The problem: Could you retype the records below verbatim, starting from their first line and stopping after the line that contains "pyautogui.click(x=44, y=800)"?

[Dataset records]
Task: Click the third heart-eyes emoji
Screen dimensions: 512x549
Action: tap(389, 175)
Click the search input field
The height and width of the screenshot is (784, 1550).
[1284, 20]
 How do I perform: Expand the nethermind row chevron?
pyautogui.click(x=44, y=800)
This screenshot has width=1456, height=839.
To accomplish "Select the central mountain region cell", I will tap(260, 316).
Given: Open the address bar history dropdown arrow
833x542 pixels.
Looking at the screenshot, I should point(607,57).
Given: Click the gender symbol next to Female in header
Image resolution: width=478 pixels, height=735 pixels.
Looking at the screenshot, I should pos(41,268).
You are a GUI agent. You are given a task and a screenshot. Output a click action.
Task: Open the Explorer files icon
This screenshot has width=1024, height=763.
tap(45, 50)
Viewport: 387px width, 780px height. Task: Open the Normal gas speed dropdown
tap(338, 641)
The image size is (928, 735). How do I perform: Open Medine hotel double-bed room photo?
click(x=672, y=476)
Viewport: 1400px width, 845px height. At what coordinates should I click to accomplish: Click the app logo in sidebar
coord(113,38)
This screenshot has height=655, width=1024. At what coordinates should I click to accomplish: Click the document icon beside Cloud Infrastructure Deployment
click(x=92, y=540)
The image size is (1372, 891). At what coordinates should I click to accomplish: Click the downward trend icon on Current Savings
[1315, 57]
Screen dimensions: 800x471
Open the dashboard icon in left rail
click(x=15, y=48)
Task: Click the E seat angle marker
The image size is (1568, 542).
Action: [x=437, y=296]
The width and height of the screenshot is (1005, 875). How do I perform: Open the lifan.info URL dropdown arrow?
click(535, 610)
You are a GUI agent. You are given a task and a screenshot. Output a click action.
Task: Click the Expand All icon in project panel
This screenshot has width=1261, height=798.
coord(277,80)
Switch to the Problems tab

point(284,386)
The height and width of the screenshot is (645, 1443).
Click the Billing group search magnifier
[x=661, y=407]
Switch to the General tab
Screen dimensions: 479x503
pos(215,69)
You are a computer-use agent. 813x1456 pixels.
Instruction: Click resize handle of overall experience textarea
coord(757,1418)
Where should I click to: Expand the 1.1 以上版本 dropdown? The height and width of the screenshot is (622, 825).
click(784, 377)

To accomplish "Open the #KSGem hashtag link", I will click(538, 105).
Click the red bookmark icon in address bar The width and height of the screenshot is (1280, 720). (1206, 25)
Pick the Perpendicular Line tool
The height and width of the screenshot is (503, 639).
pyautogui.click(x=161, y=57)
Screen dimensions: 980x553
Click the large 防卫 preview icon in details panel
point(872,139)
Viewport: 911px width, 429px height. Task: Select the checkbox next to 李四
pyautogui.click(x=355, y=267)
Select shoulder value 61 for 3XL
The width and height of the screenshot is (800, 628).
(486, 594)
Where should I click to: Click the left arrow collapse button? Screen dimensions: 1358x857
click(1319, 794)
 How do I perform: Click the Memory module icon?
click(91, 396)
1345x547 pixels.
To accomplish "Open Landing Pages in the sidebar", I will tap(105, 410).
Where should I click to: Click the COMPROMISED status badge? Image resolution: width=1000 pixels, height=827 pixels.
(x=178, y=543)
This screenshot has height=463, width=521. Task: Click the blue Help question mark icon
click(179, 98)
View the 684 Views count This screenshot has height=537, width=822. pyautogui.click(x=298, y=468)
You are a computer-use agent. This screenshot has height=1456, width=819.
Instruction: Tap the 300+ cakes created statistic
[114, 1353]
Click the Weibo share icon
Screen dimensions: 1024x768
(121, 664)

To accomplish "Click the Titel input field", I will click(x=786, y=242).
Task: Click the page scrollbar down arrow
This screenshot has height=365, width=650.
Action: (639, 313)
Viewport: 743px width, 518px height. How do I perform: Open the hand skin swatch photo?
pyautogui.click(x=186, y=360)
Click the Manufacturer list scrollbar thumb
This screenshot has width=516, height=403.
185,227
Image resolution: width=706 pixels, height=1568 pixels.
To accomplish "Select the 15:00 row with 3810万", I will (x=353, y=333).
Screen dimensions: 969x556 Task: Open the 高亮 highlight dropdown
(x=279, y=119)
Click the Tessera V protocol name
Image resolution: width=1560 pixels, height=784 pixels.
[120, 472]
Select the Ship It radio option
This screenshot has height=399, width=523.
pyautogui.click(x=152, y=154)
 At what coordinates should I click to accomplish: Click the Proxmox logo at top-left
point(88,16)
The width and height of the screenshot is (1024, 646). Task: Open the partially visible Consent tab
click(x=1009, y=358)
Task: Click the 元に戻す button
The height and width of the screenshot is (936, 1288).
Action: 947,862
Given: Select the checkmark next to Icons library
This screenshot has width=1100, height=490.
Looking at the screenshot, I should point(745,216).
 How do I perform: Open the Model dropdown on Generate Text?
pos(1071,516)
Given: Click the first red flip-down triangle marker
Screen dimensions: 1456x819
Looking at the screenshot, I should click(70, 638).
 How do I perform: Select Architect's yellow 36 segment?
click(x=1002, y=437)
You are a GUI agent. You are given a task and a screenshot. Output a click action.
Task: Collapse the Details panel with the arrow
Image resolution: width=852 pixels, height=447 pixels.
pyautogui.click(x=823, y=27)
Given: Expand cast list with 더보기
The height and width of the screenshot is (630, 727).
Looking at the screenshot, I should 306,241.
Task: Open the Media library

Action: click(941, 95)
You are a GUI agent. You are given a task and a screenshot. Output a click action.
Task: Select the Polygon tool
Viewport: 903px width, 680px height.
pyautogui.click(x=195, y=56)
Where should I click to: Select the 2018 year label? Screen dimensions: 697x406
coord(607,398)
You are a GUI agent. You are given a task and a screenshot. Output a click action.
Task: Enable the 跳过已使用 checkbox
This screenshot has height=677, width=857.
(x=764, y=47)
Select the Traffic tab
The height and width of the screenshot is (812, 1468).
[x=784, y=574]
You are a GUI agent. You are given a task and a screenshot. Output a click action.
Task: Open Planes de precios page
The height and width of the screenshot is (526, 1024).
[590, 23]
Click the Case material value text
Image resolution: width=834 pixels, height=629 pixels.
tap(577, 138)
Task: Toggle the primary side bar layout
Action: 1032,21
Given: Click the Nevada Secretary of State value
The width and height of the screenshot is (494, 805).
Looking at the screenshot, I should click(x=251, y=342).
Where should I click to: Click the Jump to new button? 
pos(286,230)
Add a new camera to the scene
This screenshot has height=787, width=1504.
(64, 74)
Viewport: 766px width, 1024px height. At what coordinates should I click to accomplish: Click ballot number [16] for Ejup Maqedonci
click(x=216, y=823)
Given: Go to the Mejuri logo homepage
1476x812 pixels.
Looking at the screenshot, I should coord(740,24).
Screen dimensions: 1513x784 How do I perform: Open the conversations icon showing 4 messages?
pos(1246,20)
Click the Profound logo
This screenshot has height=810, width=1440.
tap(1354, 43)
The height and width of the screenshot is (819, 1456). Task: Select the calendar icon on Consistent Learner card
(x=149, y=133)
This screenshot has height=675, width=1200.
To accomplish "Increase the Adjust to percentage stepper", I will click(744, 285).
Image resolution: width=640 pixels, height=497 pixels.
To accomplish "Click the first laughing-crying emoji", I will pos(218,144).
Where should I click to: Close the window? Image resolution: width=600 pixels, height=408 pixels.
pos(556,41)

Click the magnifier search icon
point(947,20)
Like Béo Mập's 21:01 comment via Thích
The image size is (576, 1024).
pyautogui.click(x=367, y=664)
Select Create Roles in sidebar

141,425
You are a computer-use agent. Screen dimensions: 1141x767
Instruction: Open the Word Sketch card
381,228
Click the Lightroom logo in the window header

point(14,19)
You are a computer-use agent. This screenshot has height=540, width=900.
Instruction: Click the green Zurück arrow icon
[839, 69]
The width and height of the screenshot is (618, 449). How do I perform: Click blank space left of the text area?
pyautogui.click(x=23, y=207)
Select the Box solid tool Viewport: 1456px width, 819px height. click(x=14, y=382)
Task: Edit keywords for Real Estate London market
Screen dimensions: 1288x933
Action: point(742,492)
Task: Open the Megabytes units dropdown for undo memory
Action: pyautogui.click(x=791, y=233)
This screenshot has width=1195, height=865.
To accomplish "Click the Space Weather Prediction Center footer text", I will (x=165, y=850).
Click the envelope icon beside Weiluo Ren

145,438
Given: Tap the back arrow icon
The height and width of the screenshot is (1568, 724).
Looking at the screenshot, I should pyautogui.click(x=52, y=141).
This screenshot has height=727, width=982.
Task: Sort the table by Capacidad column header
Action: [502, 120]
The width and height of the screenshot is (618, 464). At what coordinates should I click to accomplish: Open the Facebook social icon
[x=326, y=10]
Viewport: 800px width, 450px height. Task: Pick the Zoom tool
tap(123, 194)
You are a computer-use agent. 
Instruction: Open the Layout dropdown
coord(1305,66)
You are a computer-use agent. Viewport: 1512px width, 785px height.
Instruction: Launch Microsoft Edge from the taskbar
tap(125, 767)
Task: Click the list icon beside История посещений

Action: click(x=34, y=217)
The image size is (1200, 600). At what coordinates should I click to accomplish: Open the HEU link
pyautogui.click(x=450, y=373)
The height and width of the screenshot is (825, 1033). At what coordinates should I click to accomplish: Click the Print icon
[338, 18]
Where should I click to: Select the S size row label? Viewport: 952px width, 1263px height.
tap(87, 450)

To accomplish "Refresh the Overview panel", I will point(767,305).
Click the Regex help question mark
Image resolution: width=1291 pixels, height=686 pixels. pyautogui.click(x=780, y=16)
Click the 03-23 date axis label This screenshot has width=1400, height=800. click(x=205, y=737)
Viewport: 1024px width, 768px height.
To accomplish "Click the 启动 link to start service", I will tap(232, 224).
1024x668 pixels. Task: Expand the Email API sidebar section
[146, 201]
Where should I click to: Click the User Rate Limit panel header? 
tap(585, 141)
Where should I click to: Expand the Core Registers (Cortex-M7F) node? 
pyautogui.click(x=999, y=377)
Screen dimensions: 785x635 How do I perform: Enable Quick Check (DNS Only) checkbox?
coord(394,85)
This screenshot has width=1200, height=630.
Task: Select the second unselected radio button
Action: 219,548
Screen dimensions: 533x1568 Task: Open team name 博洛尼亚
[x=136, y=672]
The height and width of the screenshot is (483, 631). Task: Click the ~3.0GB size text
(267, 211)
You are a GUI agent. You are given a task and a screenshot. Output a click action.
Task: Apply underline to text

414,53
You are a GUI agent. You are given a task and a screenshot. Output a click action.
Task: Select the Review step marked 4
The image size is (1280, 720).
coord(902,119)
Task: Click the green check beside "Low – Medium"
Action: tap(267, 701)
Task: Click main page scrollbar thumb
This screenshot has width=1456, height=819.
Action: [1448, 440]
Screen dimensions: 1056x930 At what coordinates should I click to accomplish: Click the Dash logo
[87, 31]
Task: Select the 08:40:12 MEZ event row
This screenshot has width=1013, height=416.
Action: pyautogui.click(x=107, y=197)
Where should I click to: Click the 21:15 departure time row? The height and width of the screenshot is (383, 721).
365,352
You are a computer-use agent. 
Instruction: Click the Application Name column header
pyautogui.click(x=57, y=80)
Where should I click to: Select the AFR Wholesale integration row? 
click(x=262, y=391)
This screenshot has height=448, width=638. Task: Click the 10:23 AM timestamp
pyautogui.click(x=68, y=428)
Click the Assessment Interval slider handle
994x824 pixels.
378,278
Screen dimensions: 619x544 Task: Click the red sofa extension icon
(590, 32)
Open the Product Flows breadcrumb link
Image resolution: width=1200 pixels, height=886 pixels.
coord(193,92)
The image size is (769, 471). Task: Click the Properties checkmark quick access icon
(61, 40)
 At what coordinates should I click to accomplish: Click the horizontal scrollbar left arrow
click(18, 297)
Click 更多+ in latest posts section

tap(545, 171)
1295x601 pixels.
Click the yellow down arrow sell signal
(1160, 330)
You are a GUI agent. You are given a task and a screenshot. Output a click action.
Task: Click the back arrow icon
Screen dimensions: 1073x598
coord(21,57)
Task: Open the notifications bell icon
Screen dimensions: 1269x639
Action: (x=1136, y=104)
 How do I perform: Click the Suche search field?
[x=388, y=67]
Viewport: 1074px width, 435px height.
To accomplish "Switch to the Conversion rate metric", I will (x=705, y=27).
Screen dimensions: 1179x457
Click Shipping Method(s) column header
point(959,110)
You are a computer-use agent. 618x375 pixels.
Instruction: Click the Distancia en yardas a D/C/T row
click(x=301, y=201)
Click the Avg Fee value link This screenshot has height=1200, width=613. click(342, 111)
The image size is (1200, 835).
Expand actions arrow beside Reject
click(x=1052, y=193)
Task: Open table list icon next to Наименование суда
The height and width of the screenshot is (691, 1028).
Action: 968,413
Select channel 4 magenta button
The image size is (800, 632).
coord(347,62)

Answer to the task:
Task: Click the third heart-eyes emoji
Screen dimensions: 512x549
Action: tap(389, 175)
Click the search input field
The height and width of the screenshot is (784, 1550).
[1284, 20]
 How do I perform: Expand the nethermind row chevron?
pyautogui.click(x=44, y=800)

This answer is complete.